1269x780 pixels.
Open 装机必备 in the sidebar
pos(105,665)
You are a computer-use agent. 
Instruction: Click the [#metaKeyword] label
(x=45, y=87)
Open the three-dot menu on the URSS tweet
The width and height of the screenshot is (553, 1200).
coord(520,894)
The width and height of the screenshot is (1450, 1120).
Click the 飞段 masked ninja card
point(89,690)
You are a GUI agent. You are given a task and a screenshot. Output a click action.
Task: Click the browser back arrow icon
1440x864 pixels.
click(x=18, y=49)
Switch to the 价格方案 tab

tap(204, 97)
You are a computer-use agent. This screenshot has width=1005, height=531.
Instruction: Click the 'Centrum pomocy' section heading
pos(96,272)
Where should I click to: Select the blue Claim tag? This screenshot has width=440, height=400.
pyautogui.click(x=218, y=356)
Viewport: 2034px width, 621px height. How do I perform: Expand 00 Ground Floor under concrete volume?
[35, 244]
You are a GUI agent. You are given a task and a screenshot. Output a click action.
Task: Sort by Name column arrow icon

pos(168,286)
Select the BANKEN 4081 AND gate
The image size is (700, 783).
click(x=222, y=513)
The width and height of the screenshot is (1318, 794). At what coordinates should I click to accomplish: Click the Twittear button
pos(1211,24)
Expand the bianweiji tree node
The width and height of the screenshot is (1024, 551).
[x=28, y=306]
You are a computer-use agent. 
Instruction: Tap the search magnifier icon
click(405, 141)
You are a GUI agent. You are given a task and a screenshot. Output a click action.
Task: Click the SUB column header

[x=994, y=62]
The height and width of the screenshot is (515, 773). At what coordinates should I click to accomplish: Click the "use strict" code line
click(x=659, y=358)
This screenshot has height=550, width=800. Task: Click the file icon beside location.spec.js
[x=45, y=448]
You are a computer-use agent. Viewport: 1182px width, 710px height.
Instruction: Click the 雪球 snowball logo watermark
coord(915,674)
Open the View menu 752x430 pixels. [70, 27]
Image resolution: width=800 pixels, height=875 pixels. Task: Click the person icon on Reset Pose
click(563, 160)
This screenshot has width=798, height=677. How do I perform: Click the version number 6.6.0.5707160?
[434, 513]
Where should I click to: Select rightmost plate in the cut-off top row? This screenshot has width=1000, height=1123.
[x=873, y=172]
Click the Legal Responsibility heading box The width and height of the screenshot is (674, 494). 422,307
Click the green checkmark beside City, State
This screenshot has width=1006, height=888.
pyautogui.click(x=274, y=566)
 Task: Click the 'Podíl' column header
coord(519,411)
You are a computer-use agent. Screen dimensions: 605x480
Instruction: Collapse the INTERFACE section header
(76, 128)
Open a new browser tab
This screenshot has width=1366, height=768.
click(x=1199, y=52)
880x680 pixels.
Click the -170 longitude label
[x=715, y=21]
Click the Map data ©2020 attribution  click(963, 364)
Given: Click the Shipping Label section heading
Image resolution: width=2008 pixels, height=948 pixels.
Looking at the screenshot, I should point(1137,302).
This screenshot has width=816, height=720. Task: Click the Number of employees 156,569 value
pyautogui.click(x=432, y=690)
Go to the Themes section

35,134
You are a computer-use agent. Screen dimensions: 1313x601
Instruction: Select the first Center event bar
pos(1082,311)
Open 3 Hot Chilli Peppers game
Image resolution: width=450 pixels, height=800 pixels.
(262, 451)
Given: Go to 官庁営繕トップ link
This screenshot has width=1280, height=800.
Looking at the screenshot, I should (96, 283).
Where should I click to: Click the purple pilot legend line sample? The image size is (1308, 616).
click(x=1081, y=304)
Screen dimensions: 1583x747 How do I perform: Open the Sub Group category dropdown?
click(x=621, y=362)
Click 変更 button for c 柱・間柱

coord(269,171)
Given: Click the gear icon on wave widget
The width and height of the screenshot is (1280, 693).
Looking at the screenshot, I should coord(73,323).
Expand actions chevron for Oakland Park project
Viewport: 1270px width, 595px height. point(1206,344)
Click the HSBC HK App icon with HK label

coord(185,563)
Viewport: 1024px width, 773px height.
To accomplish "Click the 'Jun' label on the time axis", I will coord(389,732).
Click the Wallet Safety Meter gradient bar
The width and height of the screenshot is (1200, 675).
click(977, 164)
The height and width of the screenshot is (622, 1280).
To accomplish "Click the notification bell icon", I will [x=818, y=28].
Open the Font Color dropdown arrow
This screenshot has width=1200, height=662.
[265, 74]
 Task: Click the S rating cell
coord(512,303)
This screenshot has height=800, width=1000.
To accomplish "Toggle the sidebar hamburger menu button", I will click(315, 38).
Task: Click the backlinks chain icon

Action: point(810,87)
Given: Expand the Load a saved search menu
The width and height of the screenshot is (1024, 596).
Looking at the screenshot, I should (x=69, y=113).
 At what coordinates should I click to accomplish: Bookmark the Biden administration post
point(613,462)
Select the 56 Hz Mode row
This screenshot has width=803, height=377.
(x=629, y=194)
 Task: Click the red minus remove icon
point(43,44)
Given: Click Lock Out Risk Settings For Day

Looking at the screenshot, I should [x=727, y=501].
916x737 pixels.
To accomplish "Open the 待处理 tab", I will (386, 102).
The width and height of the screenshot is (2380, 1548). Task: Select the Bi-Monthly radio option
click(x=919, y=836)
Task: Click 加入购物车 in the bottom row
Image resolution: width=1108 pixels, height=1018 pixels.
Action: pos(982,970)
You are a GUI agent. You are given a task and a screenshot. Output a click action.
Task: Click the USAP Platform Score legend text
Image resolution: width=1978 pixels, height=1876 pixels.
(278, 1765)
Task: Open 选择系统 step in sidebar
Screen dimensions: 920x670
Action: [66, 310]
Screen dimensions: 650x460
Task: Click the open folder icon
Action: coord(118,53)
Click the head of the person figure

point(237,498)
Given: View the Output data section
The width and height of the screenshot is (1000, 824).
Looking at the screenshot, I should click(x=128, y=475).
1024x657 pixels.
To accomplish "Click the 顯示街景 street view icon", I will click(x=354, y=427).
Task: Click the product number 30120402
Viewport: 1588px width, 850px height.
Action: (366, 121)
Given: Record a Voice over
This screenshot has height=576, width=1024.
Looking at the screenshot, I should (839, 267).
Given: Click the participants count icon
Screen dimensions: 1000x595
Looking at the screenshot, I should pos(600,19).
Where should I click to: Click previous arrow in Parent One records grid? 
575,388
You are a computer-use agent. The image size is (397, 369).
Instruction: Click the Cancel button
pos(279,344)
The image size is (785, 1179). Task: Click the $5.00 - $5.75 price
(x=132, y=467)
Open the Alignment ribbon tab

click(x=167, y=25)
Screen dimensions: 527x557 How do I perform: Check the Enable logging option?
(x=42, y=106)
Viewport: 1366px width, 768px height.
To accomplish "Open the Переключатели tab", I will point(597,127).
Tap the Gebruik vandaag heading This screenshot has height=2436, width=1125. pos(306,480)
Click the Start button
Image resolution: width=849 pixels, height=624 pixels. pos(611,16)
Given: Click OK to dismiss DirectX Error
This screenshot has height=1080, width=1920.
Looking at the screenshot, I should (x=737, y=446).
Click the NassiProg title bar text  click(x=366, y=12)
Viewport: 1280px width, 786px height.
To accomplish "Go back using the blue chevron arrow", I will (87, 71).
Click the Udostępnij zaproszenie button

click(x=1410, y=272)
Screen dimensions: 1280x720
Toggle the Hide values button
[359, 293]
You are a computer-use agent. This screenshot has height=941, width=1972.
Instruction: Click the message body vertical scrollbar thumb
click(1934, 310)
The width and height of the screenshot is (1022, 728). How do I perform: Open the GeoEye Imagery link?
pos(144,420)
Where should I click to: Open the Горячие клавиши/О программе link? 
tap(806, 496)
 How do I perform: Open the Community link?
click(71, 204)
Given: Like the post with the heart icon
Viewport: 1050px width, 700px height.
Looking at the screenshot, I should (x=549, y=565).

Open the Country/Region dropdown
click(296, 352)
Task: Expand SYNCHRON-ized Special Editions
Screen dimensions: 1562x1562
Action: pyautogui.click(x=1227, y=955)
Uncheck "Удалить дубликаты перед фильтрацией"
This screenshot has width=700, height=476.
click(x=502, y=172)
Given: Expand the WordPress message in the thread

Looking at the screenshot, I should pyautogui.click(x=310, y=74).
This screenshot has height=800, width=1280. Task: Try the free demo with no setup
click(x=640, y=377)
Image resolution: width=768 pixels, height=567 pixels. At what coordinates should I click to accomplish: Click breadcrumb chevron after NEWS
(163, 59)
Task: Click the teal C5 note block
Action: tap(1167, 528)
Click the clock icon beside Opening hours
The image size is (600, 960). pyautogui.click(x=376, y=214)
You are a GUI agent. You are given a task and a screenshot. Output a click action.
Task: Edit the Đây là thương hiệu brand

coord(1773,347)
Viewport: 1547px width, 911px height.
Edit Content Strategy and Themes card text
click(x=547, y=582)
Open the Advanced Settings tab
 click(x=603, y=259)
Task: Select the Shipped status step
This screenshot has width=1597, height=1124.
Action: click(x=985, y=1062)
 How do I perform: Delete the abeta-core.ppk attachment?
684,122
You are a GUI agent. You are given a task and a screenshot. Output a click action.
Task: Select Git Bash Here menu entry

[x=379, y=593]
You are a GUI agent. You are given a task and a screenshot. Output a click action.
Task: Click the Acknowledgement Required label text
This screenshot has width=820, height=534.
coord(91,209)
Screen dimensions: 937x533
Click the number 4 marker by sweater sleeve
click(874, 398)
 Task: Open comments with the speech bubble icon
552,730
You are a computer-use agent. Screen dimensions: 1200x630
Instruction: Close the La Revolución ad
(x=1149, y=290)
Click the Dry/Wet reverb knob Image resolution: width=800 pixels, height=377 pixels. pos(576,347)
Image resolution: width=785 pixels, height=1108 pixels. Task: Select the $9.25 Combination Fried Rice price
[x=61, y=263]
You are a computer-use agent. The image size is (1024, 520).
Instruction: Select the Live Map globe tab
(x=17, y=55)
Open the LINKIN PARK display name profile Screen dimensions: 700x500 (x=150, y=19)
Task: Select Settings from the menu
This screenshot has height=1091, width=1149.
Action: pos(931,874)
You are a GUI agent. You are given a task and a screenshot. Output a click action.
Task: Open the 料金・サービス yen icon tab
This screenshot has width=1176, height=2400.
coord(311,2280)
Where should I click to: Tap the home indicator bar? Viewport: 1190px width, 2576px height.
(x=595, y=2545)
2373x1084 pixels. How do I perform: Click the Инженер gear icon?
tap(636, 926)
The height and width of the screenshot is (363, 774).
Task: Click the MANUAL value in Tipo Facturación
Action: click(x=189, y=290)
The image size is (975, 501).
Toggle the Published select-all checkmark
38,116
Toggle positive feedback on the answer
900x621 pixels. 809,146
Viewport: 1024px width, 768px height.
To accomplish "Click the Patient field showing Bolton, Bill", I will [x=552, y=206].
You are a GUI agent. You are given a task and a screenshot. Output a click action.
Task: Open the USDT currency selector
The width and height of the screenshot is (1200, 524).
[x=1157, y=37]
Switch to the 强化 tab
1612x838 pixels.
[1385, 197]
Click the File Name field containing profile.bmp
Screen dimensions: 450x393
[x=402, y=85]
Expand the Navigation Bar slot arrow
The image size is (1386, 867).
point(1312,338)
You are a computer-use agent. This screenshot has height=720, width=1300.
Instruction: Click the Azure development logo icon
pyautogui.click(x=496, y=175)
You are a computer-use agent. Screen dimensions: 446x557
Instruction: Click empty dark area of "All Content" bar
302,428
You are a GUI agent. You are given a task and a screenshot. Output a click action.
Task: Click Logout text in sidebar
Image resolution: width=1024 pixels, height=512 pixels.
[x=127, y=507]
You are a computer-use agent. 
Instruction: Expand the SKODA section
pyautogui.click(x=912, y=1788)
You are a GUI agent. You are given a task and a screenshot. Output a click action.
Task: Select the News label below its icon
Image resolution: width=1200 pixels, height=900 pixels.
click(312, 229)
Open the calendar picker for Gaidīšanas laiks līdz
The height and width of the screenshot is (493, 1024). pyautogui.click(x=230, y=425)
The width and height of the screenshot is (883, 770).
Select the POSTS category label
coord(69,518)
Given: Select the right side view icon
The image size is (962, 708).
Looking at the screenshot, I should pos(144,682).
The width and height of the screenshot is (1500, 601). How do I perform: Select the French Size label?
——————————
Work order — Would you filter the records and copy out each line containing "step"?

Solution to this problem —
Task: Open 选择系统 step in sidebar
Task: Select the Shipped status step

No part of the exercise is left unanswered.